Research supports the three-factor structure for the scale, reflecting the alexithymia construct, though the EOT subscale factor often has low reliability and some items that have issues in their factor loadings. The TAS-20 scale also shows evidence of convergent validity and concurrent validity.

Additionally, a small statistically significant difference was found between the mean TAS-20 score for men (51.14) and women (48.99).

== Limitations ==
Despite its widespread use, the TAS-20 has been criticised for several limitations. Research has shown that the Externally Oriented Thinking (EOT) subscale often demonstrates poor internal consistency and factor loadings. This issue is evident in the original English version of the TAS-20, as well as the translated versions of the TAS-20. This pattern has lead to questioning of the use of this factor scale as a subscale and the content of some of its items.

Concerns have also been raised about the discriminant validity of the TAS-20, with findings that its DIF subscale may be confounded in measuring how distressed people currently are. Several studies that have compared the TAS-20 to other alexithymia measures have found that this appears to be an issue unique to the TAS-20, leading to some calls for TAS-20 item revisions or exclusions.

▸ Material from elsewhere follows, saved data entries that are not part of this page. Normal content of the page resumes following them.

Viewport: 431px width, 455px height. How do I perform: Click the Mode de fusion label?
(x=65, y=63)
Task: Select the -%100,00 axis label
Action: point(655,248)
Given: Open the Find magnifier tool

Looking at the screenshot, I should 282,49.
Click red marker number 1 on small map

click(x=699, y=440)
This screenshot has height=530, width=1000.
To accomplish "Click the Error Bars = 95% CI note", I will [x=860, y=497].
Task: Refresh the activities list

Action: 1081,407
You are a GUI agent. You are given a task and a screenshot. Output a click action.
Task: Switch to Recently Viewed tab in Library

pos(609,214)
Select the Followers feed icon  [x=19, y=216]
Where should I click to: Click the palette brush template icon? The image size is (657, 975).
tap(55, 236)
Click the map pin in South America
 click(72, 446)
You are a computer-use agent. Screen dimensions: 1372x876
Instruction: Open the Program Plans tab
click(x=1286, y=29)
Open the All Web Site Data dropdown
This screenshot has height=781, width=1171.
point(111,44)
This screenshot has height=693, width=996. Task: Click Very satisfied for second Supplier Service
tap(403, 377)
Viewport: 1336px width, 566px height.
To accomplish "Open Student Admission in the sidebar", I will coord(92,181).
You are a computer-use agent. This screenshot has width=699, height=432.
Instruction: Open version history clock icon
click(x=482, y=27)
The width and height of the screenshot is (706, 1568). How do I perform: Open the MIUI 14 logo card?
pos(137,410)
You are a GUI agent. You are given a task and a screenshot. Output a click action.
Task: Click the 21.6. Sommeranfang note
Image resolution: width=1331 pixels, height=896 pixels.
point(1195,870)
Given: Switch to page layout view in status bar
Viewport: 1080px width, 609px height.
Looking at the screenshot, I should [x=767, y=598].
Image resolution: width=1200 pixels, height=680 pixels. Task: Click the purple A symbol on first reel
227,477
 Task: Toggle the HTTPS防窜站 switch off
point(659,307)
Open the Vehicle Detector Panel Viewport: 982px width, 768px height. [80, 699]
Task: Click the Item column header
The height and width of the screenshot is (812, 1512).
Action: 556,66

Another limitation is the reliance on self-reported data to assess alexithymia. Critics argue that some individuals high in alexithymia may lack the self-awareness necessary to accurately complete a questionnaire measuring their emotional difficulties. This limitation was also acknowledged by the original authors early on. To address this, the developers suggested supplementing the TAS-20 with interviews and developed the Toronto Structured Interview for Alexithymia.

== Related Measures ==
Other measures of alexithymia have been developed as alternatives to the TAS-20. The 40-item Bermond-Vorst Alexithymia Questionnaire (BVAQ) was introduced in 2001, and assesses alexithymia across five dimensions and includes cognitive and affective components. While the BVAQ offers a broader theoretical scope, the TAS-20 remains more widely used due to its brevity and validated structure. More recently in 2018, the 24-item Perth Alexithymia Questionnaire was introduced, which assesses alexithymia across both negative and positive emotions. Comparatively, the TAS-20 appears to assess alexithymia only for negative emotions. The PAQ has generally demonstrated superior psychometric performance to the TAS-20 across a number of studies in adults and adolescents, including all PAQ subscales across DIF, DDF, and EOT having high levels of reliability and good predictive and discriminant validity. Alexithymia assessment remains an evolving area of research.